Consegna: Trascrivi dal testo su Francesco il passo da "Delle sue presenze" a "in quelle ternane.", senza cambiare nemmeno una parola.

Delle sue presenze in città – che dovettero essere molto frequenti perché Francesco ci passava quasi ogni volta che doveva andare verso Roma – è rimasta testimonianza tanto nelle fonti francescane quanto in quelle ternane.

L’episodio più conosciuto è senza dubbio quello della predica davanti  alla chiesa di San Cristoforo: siamo nel 1213 e Francesco si trova al culmine della sua vita religiosa: ha 31 anni ed è nel pieno delle forze, ha appena accolto nella sua fraternità Chiara di Offreduccio aprendo così la nuova congregazione religiosa anche alle donne. Tre anni fa ha incontrato papa Innocenzo III che ha approvato la sua iniziativa trasformando, di fatto, un ‘pazzo’ in odore di eresia nel fondatore di un nuovo ordine religioso. Un ordine che non è però ancora strutturato con una regola, un abito e dei conventi, ma riesce ancora a fondarsi sulla spontaneità di una vocazione religiosa che chiede solo di seguire alla lettera il Vangelo. Nello stesso tempo, però, il vecchio gruppo di amici assisiani si sta allargando sempre di più e inizia a schierare tra le proprie fila i primi frati “di seconda generazione” provenienti da tutta Italia.

E’ insomma già una celebrità il Francesco che, ospite del priore della chiesa di San Cristoforo, viene accolto con curiosità ed entusiasmo dai ternani, ansiosi  di ascoltarlo.
Vale la pena di sottolineare che essendo un laico e non un prete, Francesco non può predicare in chiesa né dissertare di teologia. I suoi discorsi si tengono dunque all’aperto e, vista anche la cultura squisitamente laica dell’ex mercante, appaiono molto più vicini ad un comizio che ad un’omelia.

Trovandosi circondato dalla folla in via Camporeali, racconta Francesco Angeloni, Francesco sale sopra un grosso tronco di colonna, detto “il pietrone di San Cristoforo” e inizia a predicare al popolo della città, che lo ascolta catturato dalla sua parola. Per farsi un’idea dello spettacolo a cui assistono i ternani, si può leggere la testimonianza di Tommaso da Spalato riferita ad una predica tenuta dal santo a Bologna: “Il suo discorso non aveva nulla del tono né dei modi di un predicatore; somigliava piuttosto ad una conversazione e non mirava che a placare gli odi e a ricondurre la pace. L’abbigliamento dell’oratore era miserabile, il suo aspetto dimesso, il suo volto senza bellezza”.

Dati:
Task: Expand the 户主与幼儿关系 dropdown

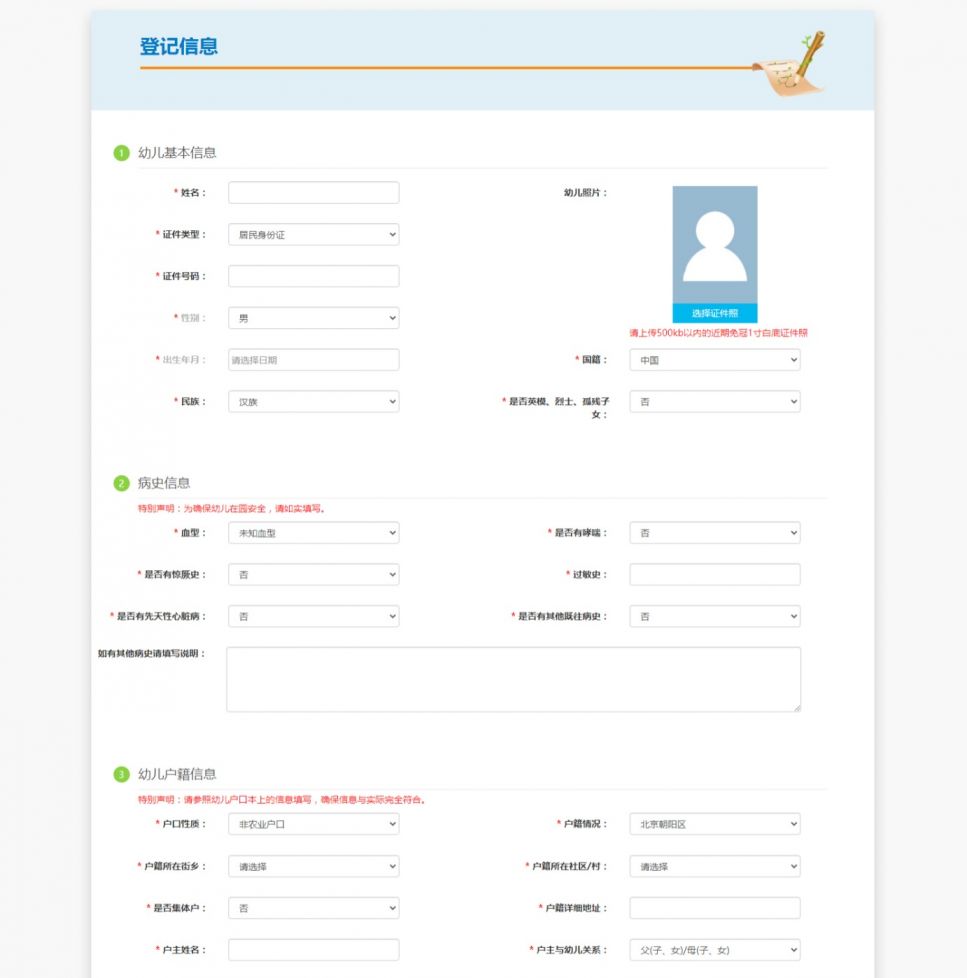Action: [x=715, y=950]
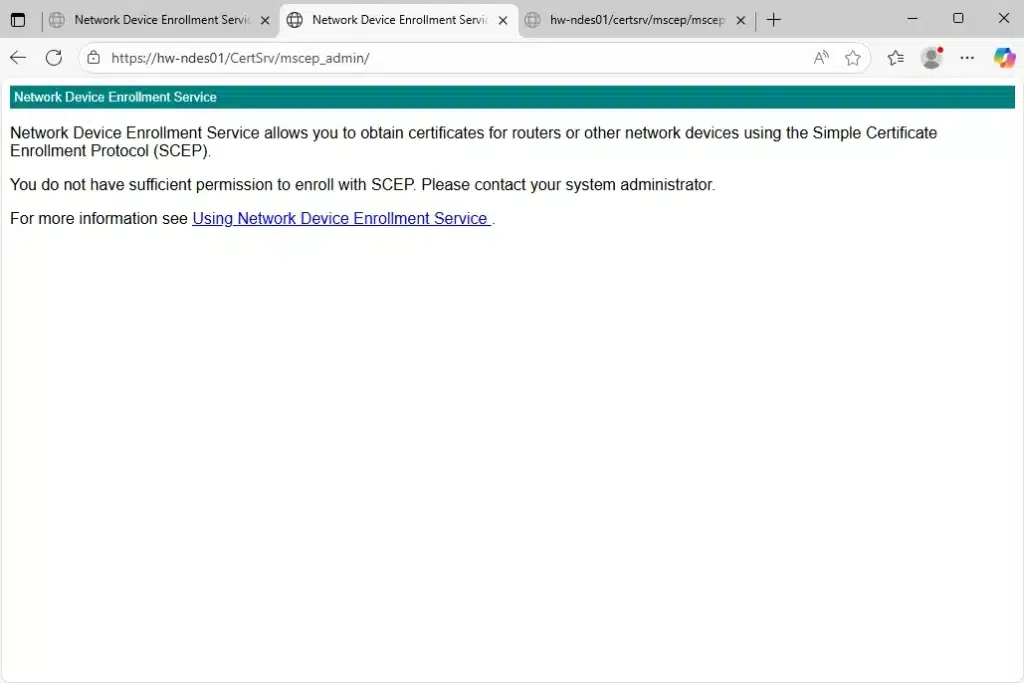Click the address bar URL field

(450, 58)

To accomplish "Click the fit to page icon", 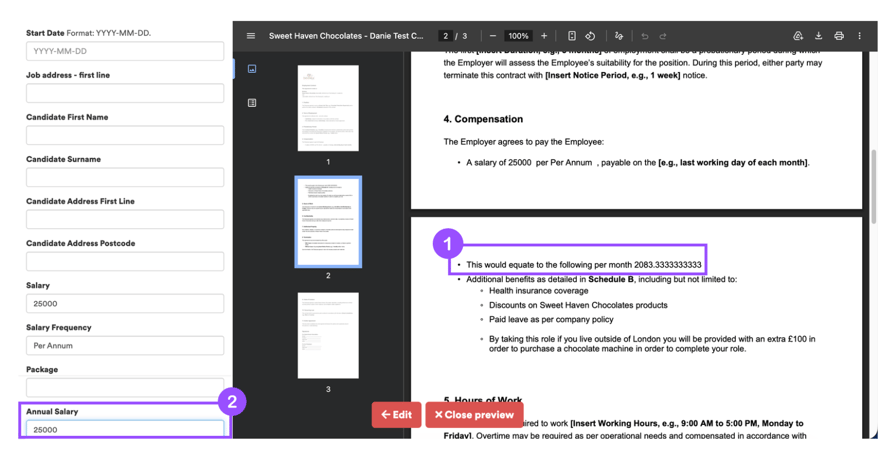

Risposta:
Delle sue presenze in città – che dovettero essere molto frequenti perché Francesco ci passava quasi ogni volta che doveva andare verso Roma – è rimasta testimonianza tanto nelle fonti francescane quanto in quelle ternane.